Θ パッケージや対応CPUソケットは第12世代と変わらない。
図6、第13世代Coreのパッケージは第12世代Coreと同じLGA1700パッケージで対応CPUソケットも変わらない。そのため、UEFIを第13世代Core対応のものにアップデートする必要はあるが、第12世代Core用マザーボードでも使用できる。
新規に購入する人は、第13世代Core用として登場したZ790チップセット搭載マザーボードに注目だ(図7)。前世代よりPCIe 4.0のサポートレーン数が増えるなど機能がアップしていることに加え、動作クロックが向上した第13世代CoreのOCを見据えて電源部がより強化されている点が魅力となる。
Θ 電源部などが強化されたZ790チップセットマザーボードが登場。
図7、第13世代Core用チップセットとして新たにPCIe 4.0レーン数などが増加した「Z790」が登場し、搭載マザーボードも各社から発売が開始されている。より高性能となったCPUに合わせて電源回路などが強化されている点が特徴となる。
前世代から意外なほど性能が向上している。
ここからは第13世代Coreと第12世代Coreの性能を各種ベンチマークテストで比較してみる。
まずはCPU単体の演算性能から見てみよう(図8)。マルチコア性能は、「i9-13900K」と「i9-12900K」を比較すると約48%の差があるように、大きく向上している。シングルコア性能の伸びも、上記2種のCPUの差が約12%と、1世代の違いとしては十分に大きい。

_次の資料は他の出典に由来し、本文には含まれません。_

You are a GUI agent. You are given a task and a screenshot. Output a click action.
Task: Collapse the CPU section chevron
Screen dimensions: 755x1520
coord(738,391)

図8、グラフはCPUの演算性能を計測したもの。第13世代はマルチコア性能、シングルコア性能ともに大きく向上している。Core i7、Core i5の性能とも前世代の上位モデルを上回っている。
実アプリの処理でもその性能差は明確に出ている。図9は「Word」と「Excel」の処理性能を比較したものだが、第13世代Coreと第12世代Coreの違いは明白だ。動画エンコードなど、マルチコア性能が大きく影響する作業ではその差はより顕著となる(図10)。第12世代Coreはゲーミング性能が高いというのも売りであったが、第13世代はそのゲーミング性能も明らかに向上している(図11)。

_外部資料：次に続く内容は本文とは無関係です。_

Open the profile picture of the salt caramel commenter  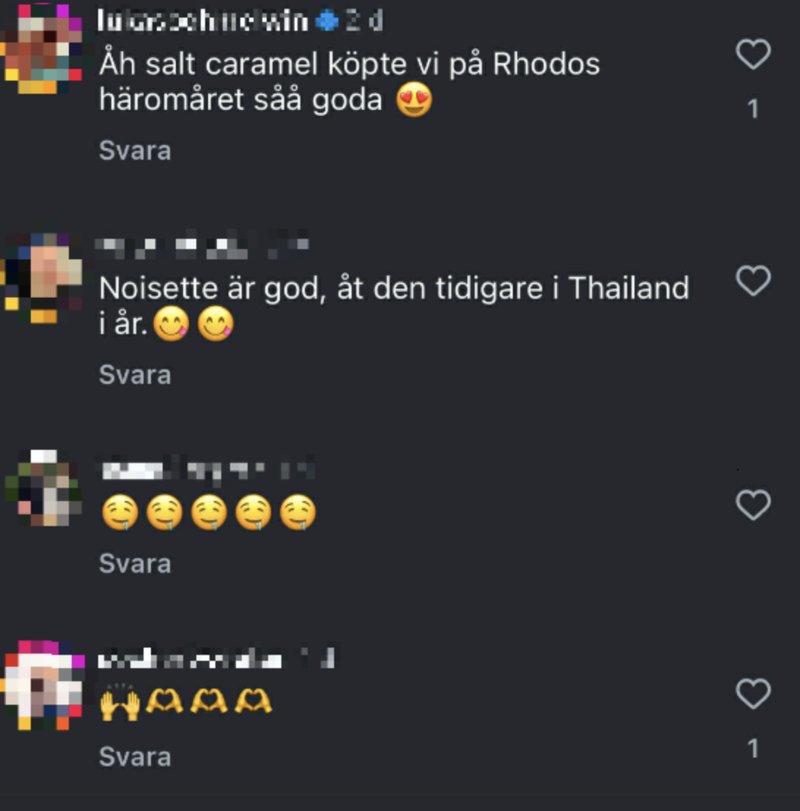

図9、Microsoft Officeを動作させて処理性能を計測するPCMark 10 Applicationsのテスト結果からWordとExcelのスコアを抜粋した。いずれのスコアも第13世代Coreのほうが大きく上回っている。
図10、グラフはiPhoneで撮影した4K動画(1分30秒、MOV形式)をYouTube向けの4K動画(M4V形式)にエンコードする時間を計測したもの。動画エンコード性能でも第13世代Coreが圧倒的に優位であることがわかる。
図11、DirectX 12世代のゲーム処理性能を計測する3DMarkの「Time Spy」のテスト結果。ゲームにおいても第13世代Coreのほうが高い性能を示している。
第13世代Coreは、アーキテクチャーなどに劇的な変化はなかったものの、性能は驚くほど向上している。第12世代Coreから乗り換えても、その恩恵を十分に受けられるだろう。